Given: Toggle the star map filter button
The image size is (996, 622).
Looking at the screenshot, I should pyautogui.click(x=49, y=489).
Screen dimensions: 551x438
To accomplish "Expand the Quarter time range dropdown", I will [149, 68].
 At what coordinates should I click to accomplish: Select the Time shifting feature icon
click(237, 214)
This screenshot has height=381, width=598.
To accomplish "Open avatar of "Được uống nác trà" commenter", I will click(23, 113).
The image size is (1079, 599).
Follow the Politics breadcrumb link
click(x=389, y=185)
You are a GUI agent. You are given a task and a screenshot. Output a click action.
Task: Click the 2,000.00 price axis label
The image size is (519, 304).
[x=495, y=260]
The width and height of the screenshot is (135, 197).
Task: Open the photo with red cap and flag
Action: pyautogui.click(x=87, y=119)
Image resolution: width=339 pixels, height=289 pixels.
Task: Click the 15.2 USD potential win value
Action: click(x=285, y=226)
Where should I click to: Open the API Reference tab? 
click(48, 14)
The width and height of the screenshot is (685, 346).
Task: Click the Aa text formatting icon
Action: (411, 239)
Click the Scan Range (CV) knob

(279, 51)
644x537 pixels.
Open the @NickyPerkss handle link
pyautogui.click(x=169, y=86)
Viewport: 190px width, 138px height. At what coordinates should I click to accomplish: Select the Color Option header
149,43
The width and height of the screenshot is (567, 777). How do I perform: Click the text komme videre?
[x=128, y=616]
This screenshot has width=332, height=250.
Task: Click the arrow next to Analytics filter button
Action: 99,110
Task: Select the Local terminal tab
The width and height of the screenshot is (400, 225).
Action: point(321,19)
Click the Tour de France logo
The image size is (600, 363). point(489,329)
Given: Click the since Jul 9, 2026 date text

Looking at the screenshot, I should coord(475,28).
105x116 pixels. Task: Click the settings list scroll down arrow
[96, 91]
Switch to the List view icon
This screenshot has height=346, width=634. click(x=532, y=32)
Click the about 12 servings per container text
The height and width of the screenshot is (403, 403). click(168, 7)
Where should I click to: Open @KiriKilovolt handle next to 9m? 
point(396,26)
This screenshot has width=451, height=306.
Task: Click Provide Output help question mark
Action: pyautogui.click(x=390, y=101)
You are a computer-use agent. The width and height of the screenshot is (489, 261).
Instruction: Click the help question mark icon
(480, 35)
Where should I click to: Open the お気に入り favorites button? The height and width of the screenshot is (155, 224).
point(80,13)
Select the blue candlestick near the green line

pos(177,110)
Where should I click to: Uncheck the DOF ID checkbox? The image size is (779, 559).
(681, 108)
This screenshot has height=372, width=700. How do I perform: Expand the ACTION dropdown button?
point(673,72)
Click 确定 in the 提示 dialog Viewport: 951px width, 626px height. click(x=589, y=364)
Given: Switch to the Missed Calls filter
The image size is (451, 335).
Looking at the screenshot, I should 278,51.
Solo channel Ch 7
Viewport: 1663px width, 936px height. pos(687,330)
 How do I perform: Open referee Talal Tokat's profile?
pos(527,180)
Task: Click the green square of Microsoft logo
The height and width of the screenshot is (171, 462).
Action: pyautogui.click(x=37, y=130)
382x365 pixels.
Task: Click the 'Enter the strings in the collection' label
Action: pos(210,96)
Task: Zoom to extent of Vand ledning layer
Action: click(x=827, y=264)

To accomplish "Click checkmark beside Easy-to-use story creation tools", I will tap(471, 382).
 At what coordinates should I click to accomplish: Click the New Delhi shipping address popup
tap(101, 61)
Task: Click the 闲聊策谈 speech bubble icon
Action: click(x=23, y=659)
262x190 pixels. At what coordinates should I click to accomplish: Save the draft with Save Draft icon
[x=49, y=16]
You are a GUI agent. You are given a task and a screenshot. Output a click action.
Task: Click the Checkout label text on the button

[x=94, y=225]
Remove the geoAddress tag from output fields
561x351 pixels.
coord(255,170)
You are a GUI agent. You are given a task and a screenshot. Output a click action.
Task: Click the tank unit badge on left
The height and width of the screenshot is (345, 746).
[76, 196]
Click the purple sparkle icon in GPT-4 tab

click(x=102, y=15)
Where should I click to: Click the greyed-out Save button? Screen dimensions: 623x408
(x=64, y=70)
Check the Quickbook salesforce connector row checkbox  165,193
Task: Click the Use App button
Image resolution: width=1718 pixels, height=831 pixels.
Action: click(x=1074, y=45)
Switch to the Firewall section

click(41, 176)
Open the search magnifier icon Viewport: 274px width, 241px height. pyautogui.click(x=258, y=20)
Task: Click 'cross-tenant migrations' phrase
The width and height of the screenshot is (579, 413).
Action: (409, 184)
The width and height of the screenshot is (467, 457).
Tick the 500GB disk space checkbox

**EXERCISE DETAILS**
Would you filter the records and copy out each line containing "will"?

**WRITTEN RESPONSE**
To accomplish "Expand the Quarter time range dropdown", I will [149, 68].
To accomplish "Open avatar of "Được uống nác trà" commenter", I will click(23, 113).
To accomplish "Click checkmark beside Easy-to-use story creation tools", I will tap(471, 382).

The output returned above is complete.